Example of Experimental Data to Use as Input For Model #5

Open alexturcoo opened 8 months ago

alexturcoo commented 8 months ago

Hello there,

I am currently trying to utilize this model to detect non-B structures from ONT data. I am struggling to understand how the input data should look for experimental data. I am utilizing ONT's most recent open source base caller so my preprocessing workflow for experimental data is different than the albacore + tombo workflow followed in your paper. I had no issues producing the simulated data and through inspecting this simulated data, the data made lots of sense to me. Does this simulated data produced by the simulator relate to how the input data for experimental data should look, in terms of features? Is there any example of how the input data produced from experimental samples should look? This would help me alter my preprocessing to fir my workflow. Please let me know! Thanks

Marjan-Hosseini commented 8 months ago

Hi, The input for our model doesn't necessarily have to be preprocessed by Albacore and Tombo. We only need translocation times per base for a region on a chromosome. You can use more recent pipelines like dorado and f5c/nanopolish or any other software that is able to produce per base event times.

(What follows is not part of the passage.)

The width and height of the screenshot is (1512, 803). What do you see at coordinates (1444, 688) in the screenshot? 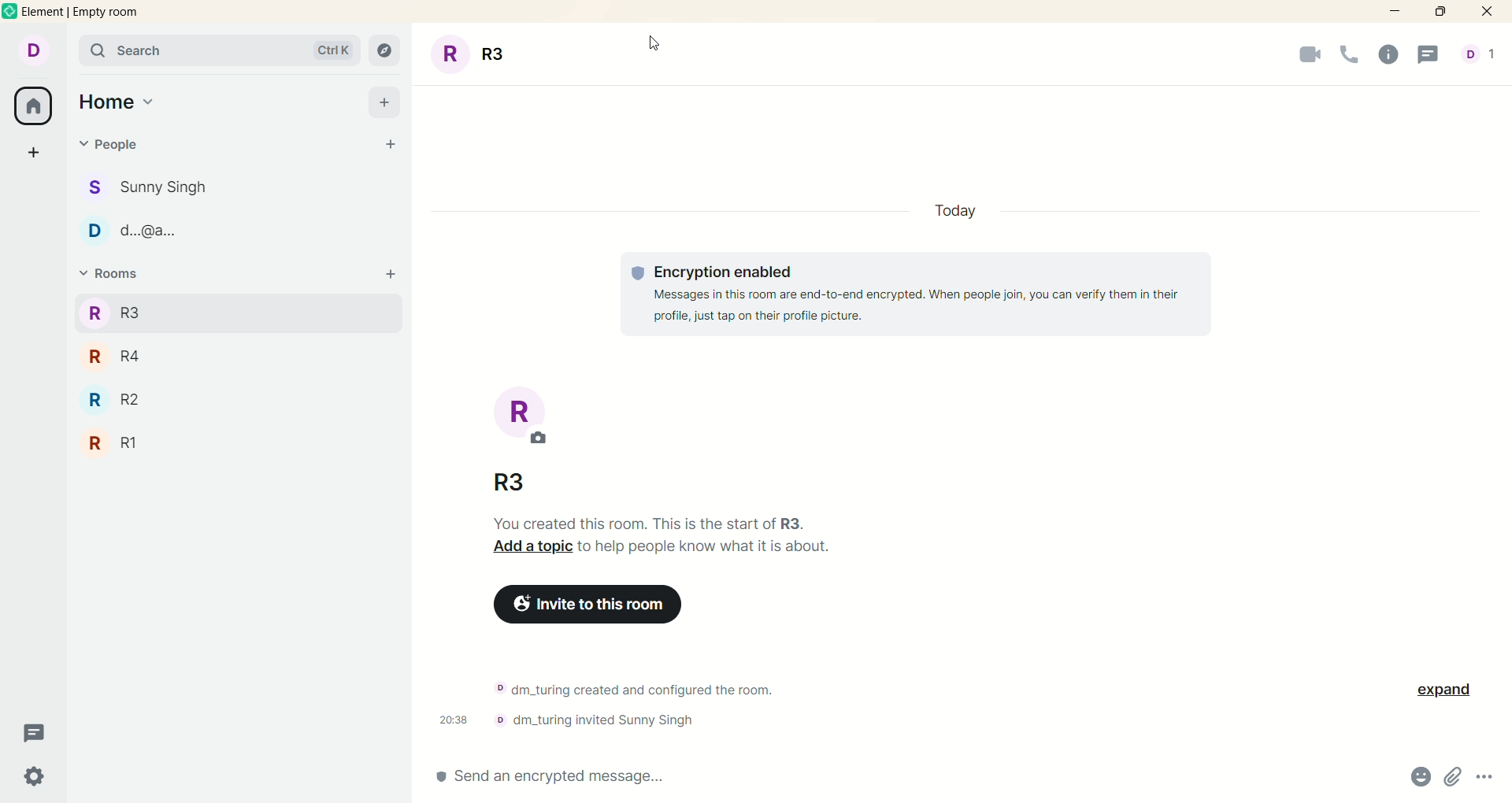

alexturcoo commented 8 months ago

@Marjan-Hosseini. In the simulated training data, there are columns for each forward base, reverse base, and masked base. When I am using experimental data should the training data also include the bases for the negative strand? What if I only have positive strand reads and the matching window on the negative strand are not present. Can I utilize a data frame with forward and reverse strand base translocation times in different rows? What I mean by this. For the same read, it is not always the case that the read is present on both strands. Is it okay to not have reverse base reads in the same row as the forward reads? Thanks.

Marjan-Hosseini commented 6 months ago

Yes, the training data includes the signal in the reverse strand as well. If the reverse strand is not available you may use the forward signal instead, just to make the input signal as required by the model, but I would not recommend, because probably the model wouldn't perform as expected. I'm curious to see the results if you are doing so.